Cet écart minime est significatif, car il montre que la France emprunte désormais à des conditions presque identiques à celles de son voisin italien, un retournement de situation au regard de la situation des finances publiques des deux pays ces dernières années. Cette évolution s’explique par plusieurs facteurs, notamment la situation politique interne de la France et sa difficulté à réduire son déficit public.

La paralysie politique en France, exacerbée par la démission du Premier ministre François Bayrou après un vote de confiance infructueux, a conduit les investisseurs à exiger une prime de risque plus élevée pour prêter à l’État français. Les objectifs de réduction du déficit public, tels que ceux prévus par François Bayrou, semblent désormais inaccessibles, renforçant les inquiétudes concernant la viabilité des finances publiques françaises.

La réaction des investisseurs sur le taux de la dette et la comparaison avec l’Italie

Les marchés financiers réagissent donc en augmentant les taux d'emprunt, une situation qui contraste fortement avec celle de l’Italie, autrefois considérée comme un « vilain petit canard » en matière de gestion des finances publiques.

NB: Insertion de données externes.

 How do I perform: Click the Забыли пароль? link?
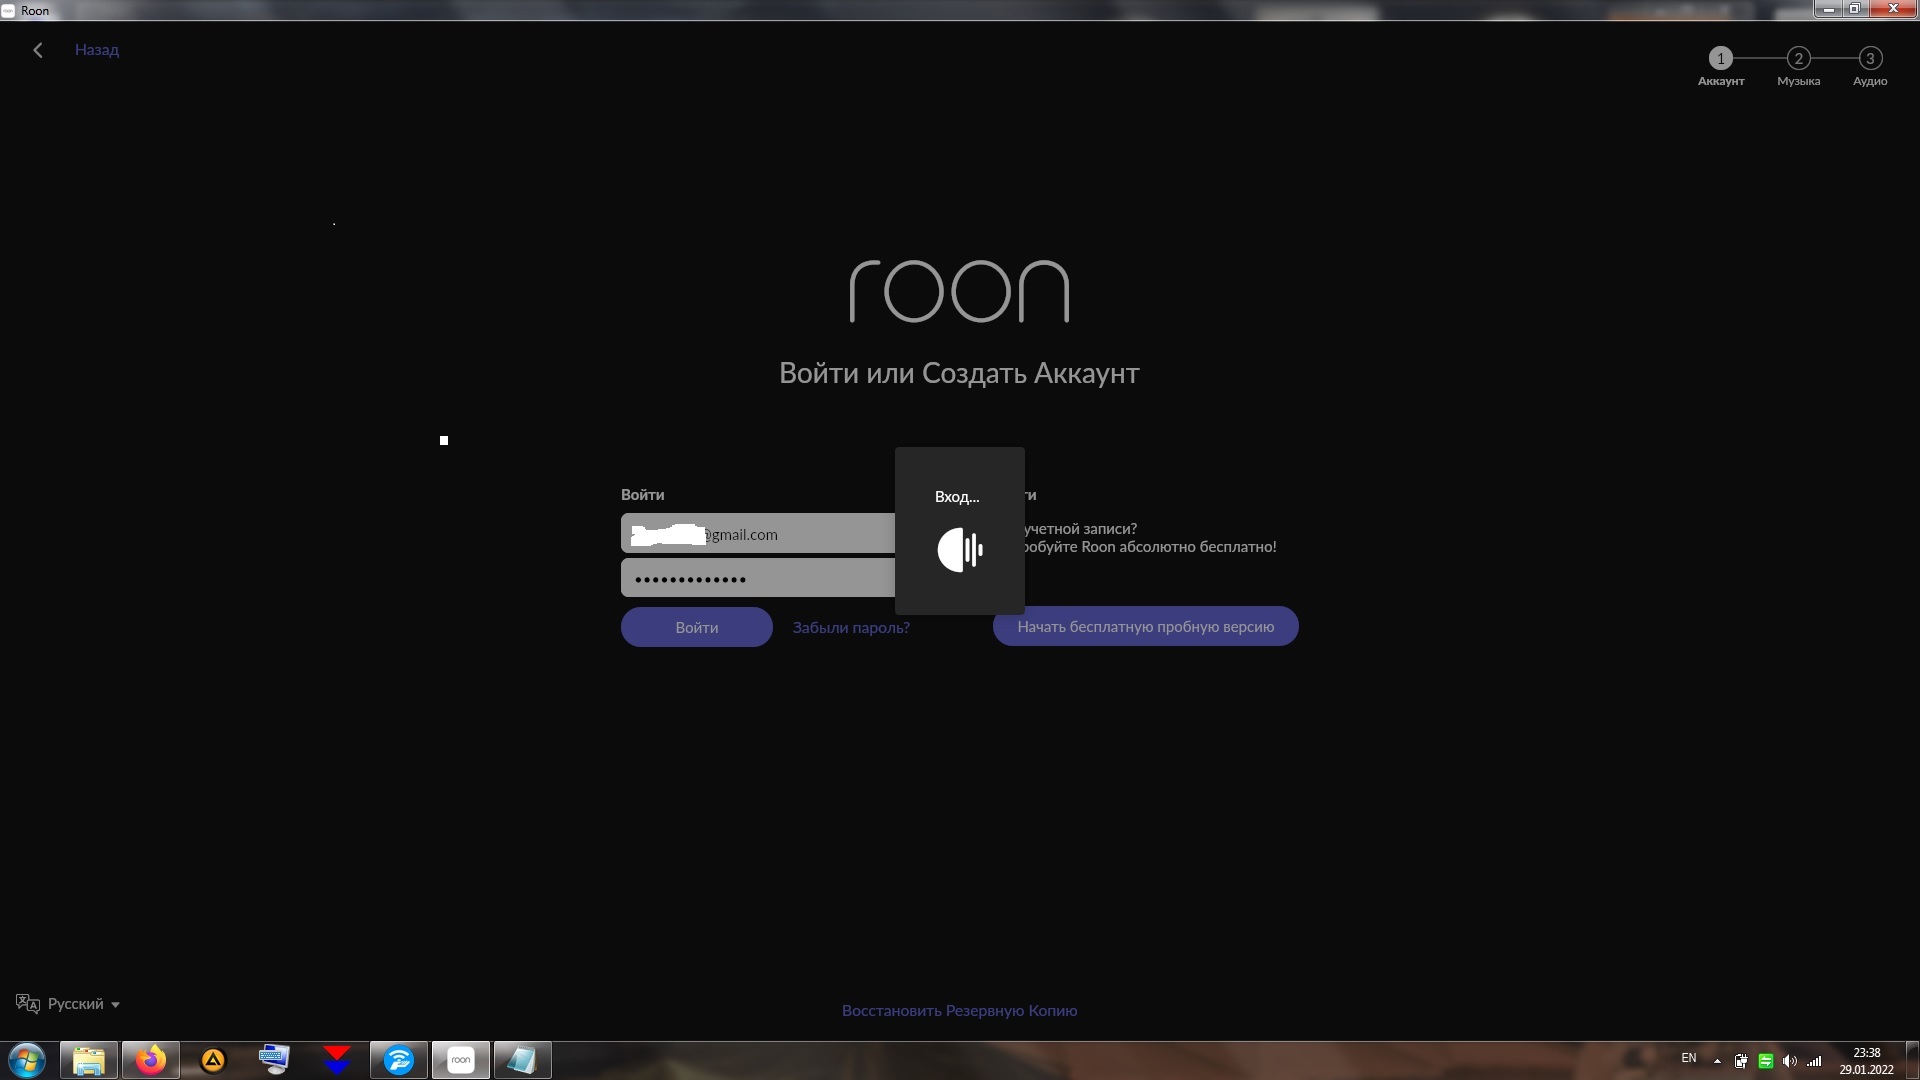(x=849, y=626)
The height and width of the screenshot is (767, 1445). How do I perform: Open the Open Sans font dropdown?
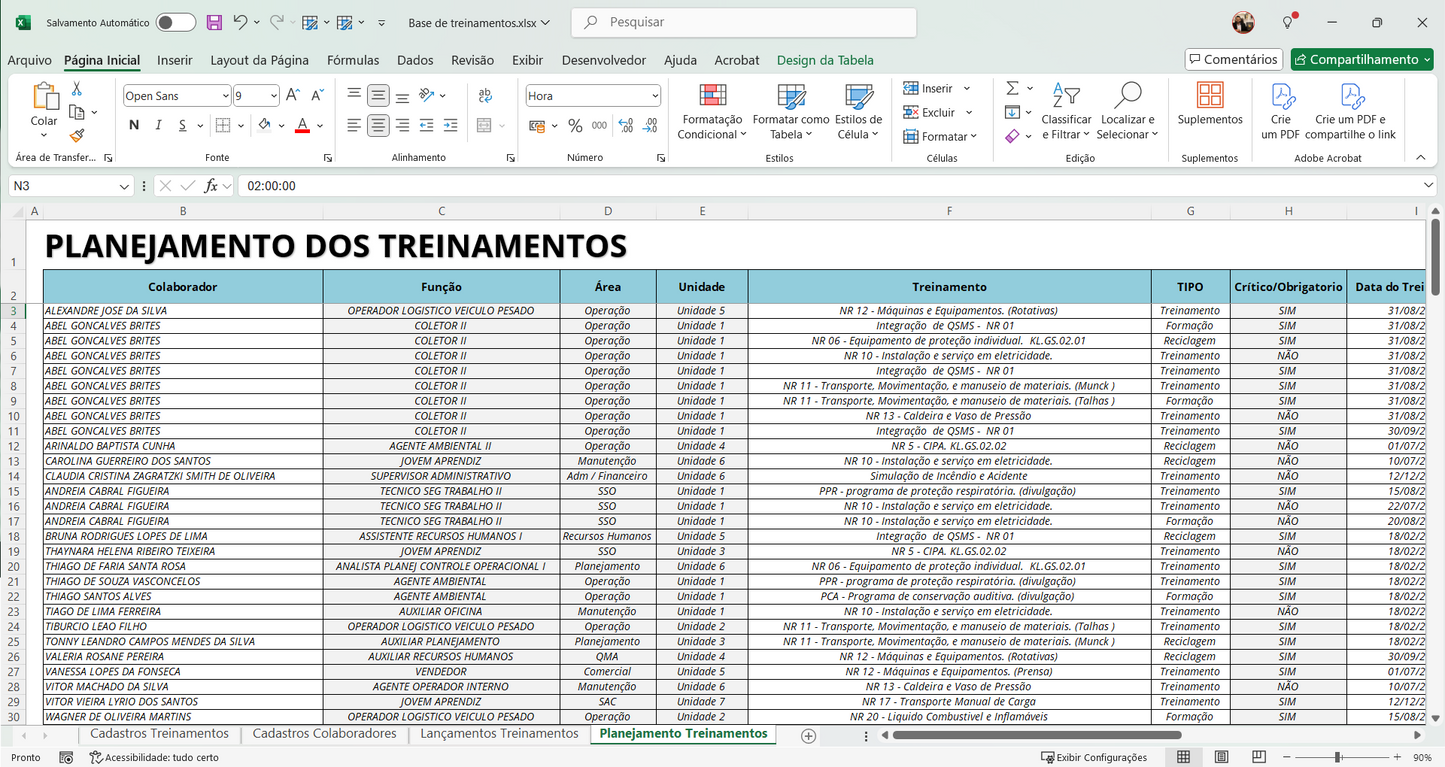[x=225, y=94]
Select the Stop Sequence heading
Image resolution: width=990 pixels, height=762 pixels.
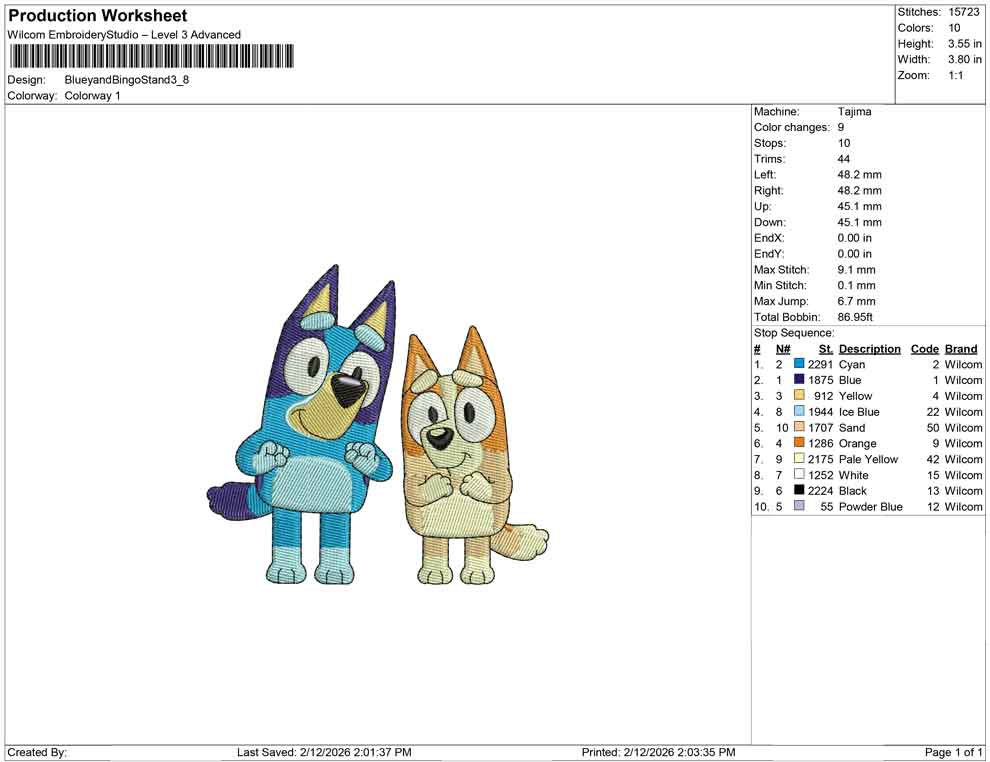[x=793, y=332]
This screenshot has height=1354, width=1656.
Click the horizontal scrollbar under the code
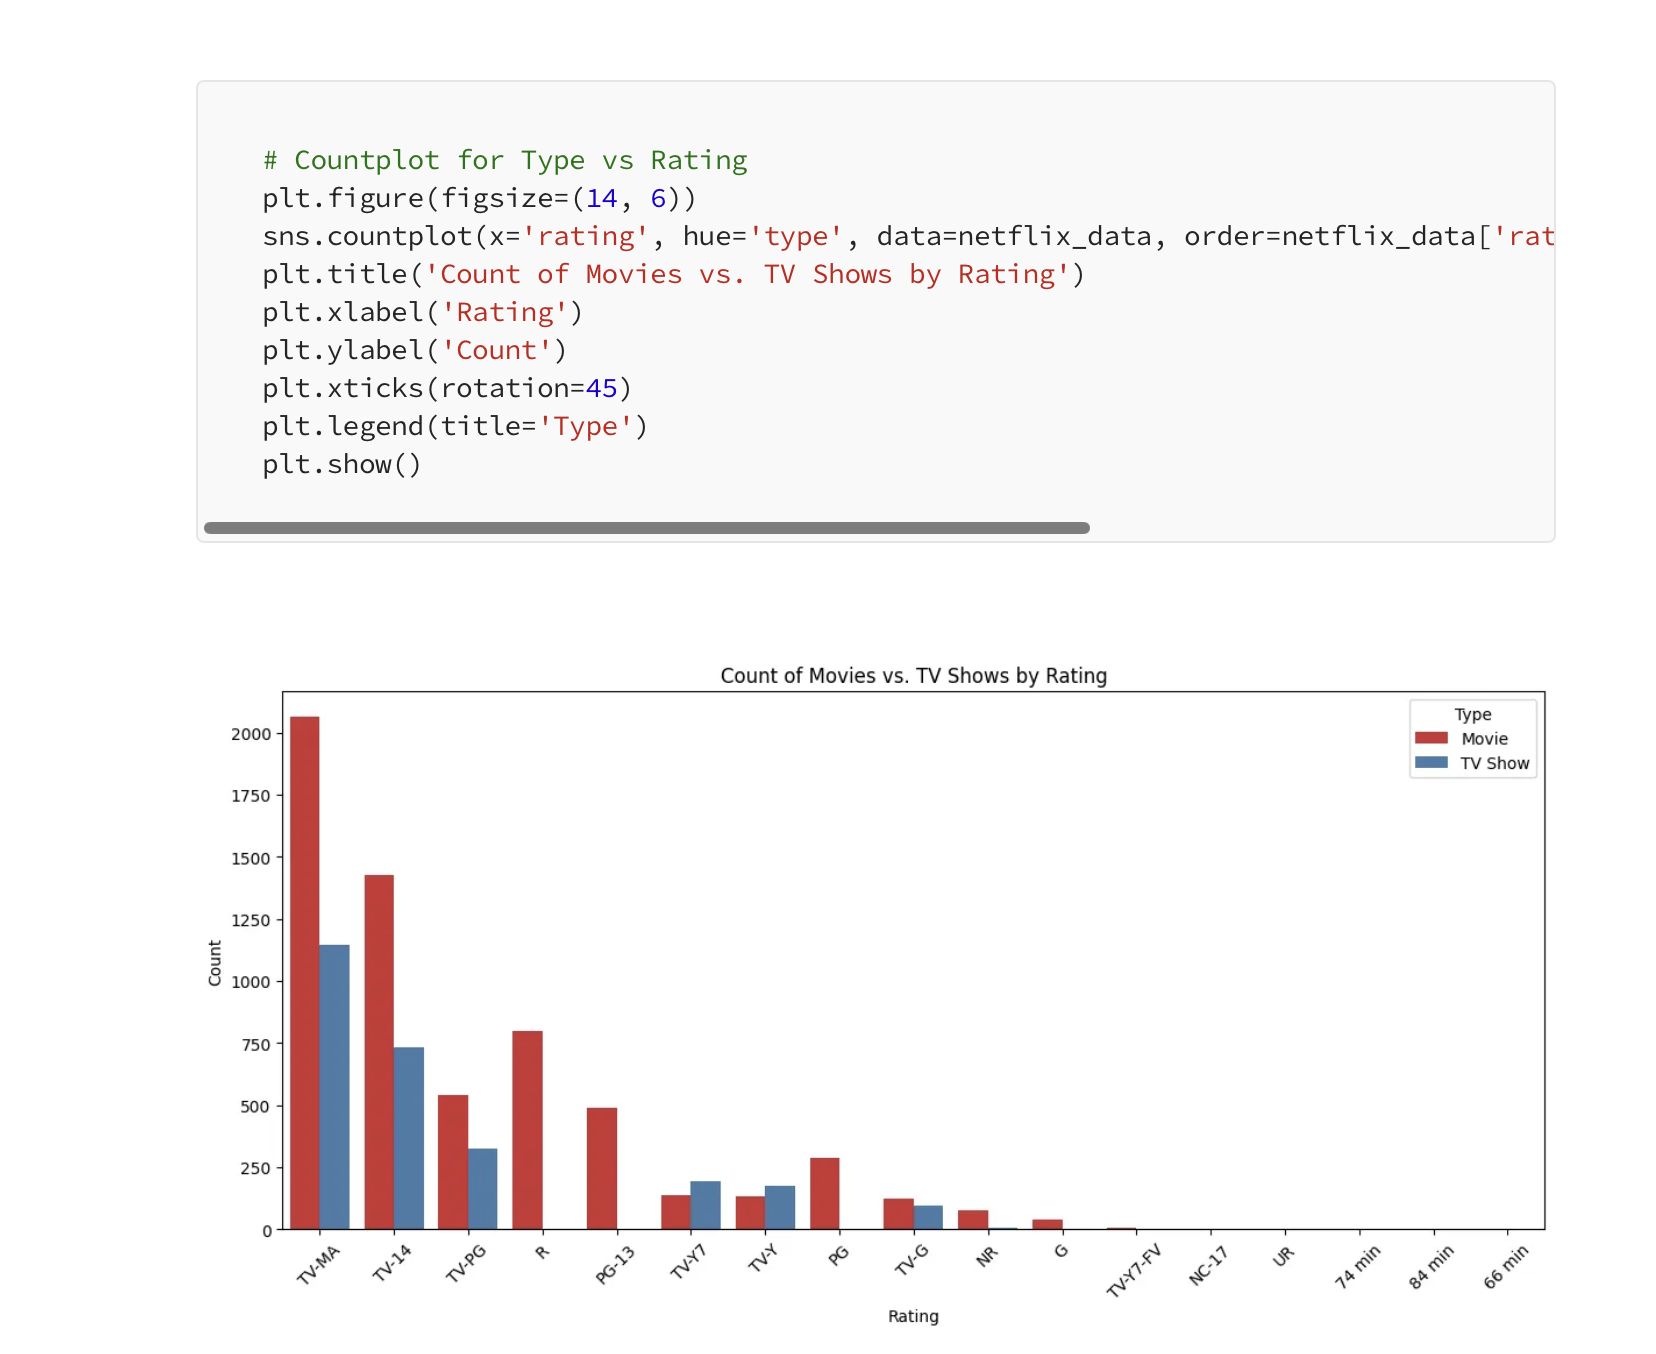646,528
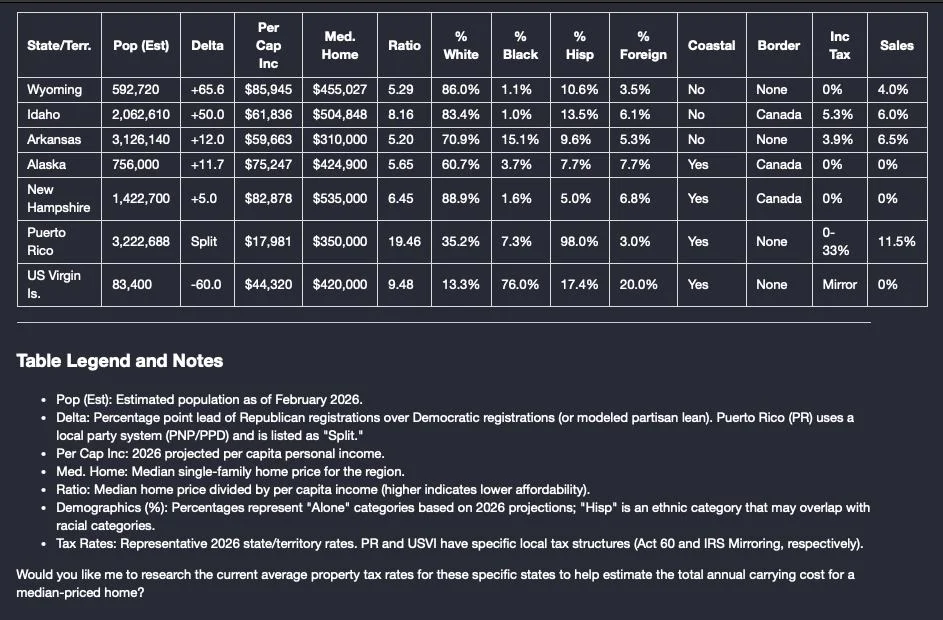Click the State/Terr. column header

(59, 45)
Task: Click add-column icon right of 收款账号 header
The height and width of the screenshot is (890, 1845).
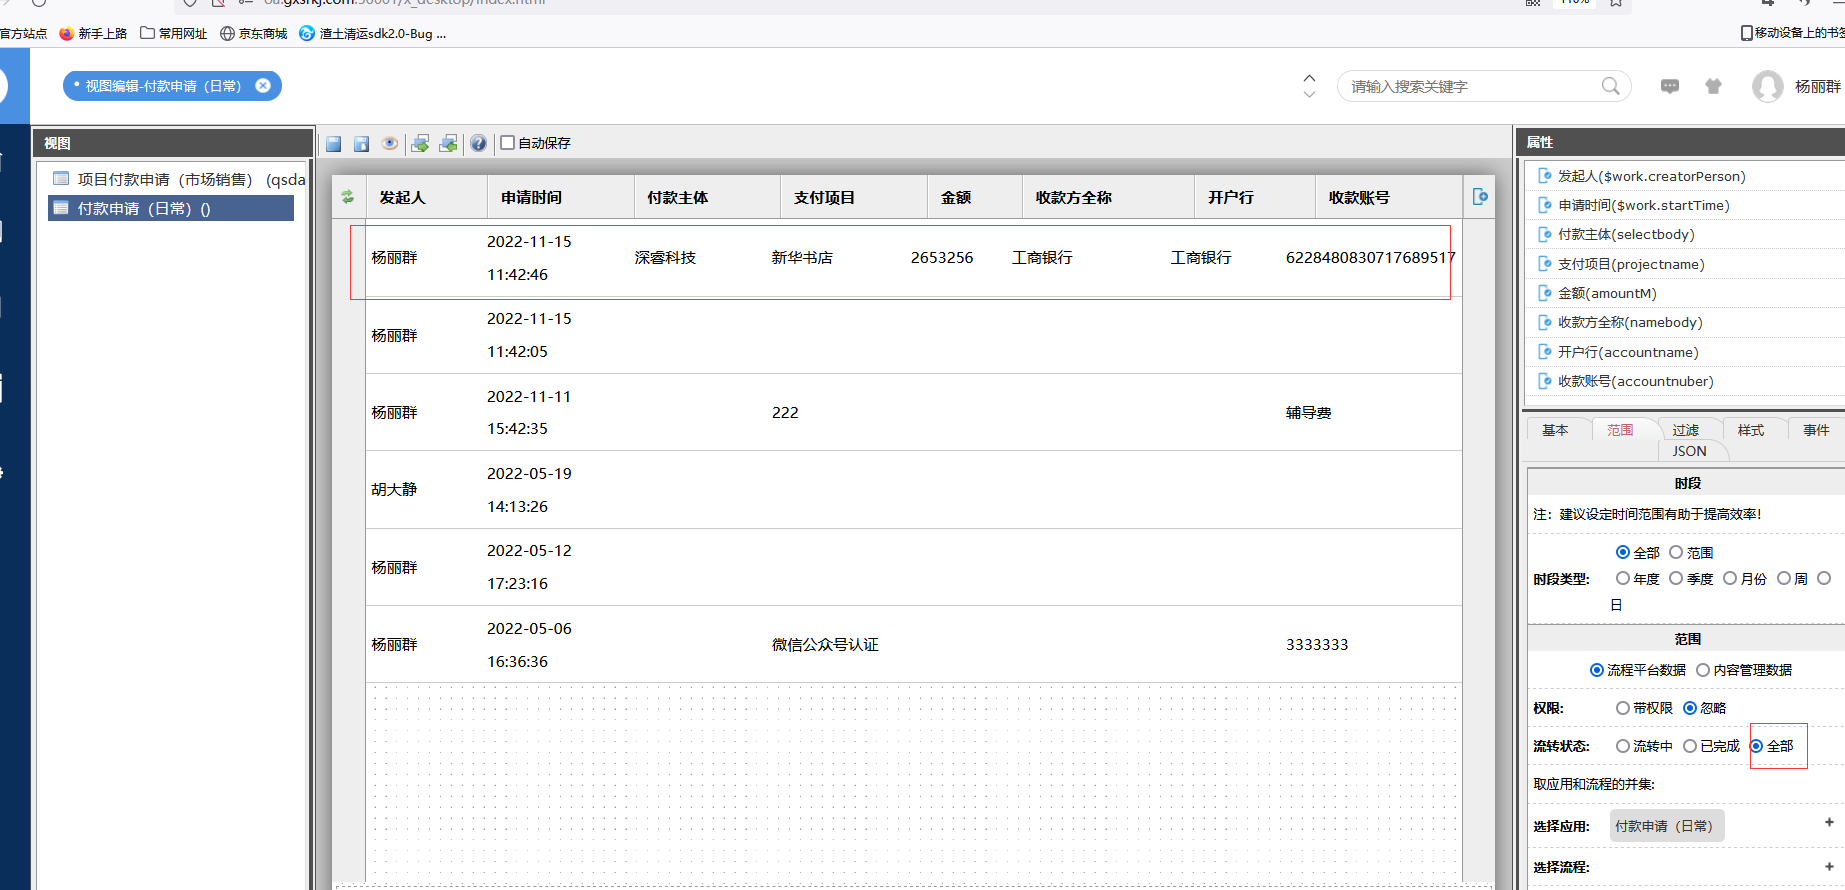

En effet, l’Italie, malgré un endettement plus élevé (138 % du PIB contre 114 % pour la France), a réussi à convaincre les investisseurs de ses efforts pour réduire son déficit, qui est actuellement de 3,5 %. Cette amélioration a conduit à une baisse significative de ses taux d’emprunt, la France, en revanche, étant confrontée à un retard dans ses réformes budgétaires, comme l’indique l’économiste Christian de Boissieu.

Les turbulences sur les marchés de la dette française risquent de s’intensifier dans les jours à venir. L’agence de notation Fitch Ratings doit en effet se prononcer sur la qualité de la dette française le 12 septembre 2025. La France est actuellement notée AA- par Fitch, avec une perspective négative, et une dégradation de cette note pourrait entraîner des conséquences importantes.

Selon Fitch, la stabilité de la dette française à moyen terme pourrait être compromise par un manque de plan crédible pour l’assainissement budgétaire et des pressions politiques internes. Si cette dégradation devait avoir lieu, cela pourrait exclure la dette française des portefeuilles d’investisseurs institutionnels, ce qui provoquerait une nouvelle hausse des taux d’emprunt et augmenterait ainsi le coût de la dette publique, qui pourrait atteindre 62 milliards d’euros en 2025.